As well as birdsong, early morning sun is particularly beneficial for soothing the symptoms of SAD. If you’re tempted to start work as soon as you wake up and finish early (or late, since many studies have shown that homeworking is increasing the length of the working day), consciously increasing your exposure to daylight in the first half of the day can help to boost your mood.
Refresh the air
While office blocks are often mechanically ventilated, the cooler temperatures at home make it tempting to wrap up in your dressing gown, crank the heating, and seal the windows up. But stale air has many adverse effects on concentration, so if you find yourself in a mid-morning slump, you may need to increase oxygen levels in the room.
Throwing the window wide open is the quickest way to do this, and as Spring bursts into life outside, the smell of fresh grass and the sound of birdsong are a welcome bonus, but if it’s still too cool, cracking a window to allow a trickle of cool, fresh air throughout the day can help.
The wellbeing benefits of houseplants are well known, and the mood-boosting effects of having an indoor garden to tend is a welcome break from work. Curating a collection of office plants from NASA’s list of air cleaning, oxygen-producing house plants will help to improve air quality and keep your home office fresh. Sprawling Spider Plants fit nicely into desk corners, while Peace Lilies flourish on bookshelves and Barberton Daisies, a type of gerbera, add a splash of much-needed colour.
Banish mental fatigue
It isn’t just you: Necessary though it may be, many people are beginning to find lockdown tough. Psychologist Dr Christian Jarrett suggests this may result from increased ‘cognitive load’ – we all have more to worry about. Feelings of emotional exhaustion can make it difficult to focus, but trying to reduce exposure to stressful information like news stories (so no more doom-scrolling) can help reduce the amount of pressure we take on, increasing the amount of emotional resilience we have.

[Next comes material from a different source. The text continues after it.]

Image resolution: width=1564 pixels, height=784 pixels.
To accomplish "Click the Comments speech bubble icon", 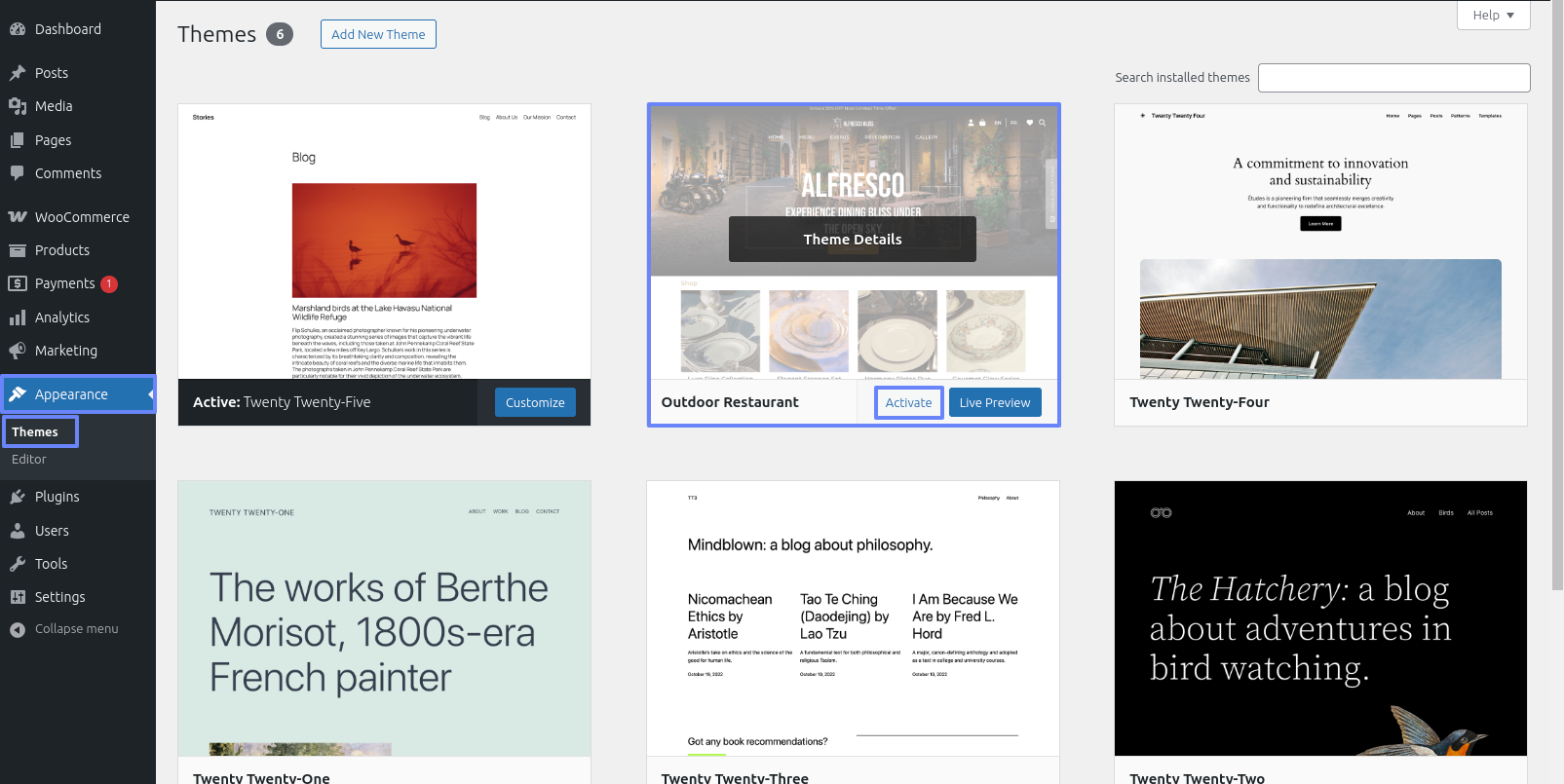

If you find it harder to focus on work or are overwhelmed by daunting tasks, there are many tried and tested methods that may help break the day down. The Pomodoro technique (so named for an Italian, tomato-shaped timer) involves picking a task, setting a 25-minute timer, and getting to work (no breaks or distractions!).
When the timer goes off, take a five-minute break – stretch your legs, open a window, or pop outside for some fresh air. Then, after four rounds, take a longer rest break and give yourself 15-30 minutes to relax. For this technique to work best, don’t divide your attention among other tasks – stick to the one, section of one, or list of small tasks you chose at the start to reduce task residue (brain fog resulting from switching between tasks), so that means no checking texts or emails. The effectiveness of the Pomodoro method lies in its simplicity and its ability to reduce distractions.
Tackle emotional exhaustion
Gratitude is an increasingly well-researched way of boosting your wellbeing when feeling overwhelmed. Dedicating time to gratitude journaling can reduce stress and increase feelings of wellbeing (and is a wonderful excuse to treat yourself to some new, sustainable stationery).
While it may seem like there is less to be thankful for right now, mindfully thinking about a small list of things we are grateful for before or after work, and writing them down, or writing gratitude letters to people we are thankful for (they don’t have to be sent) can have lasting effects on brain function, including improved sleep, reduced stress, and better relationships with those around us.
Finally, if there is no time to head outdoors or the weather doesn’t allow for it, bring the restorative effects of birdsong inside. Lush’s spa soundtrack playlist on Spotify features an entire album (Synaesthesia) composed around birdsong, from the chirrups of the garden warbler to the crescendo of the dawn chorus.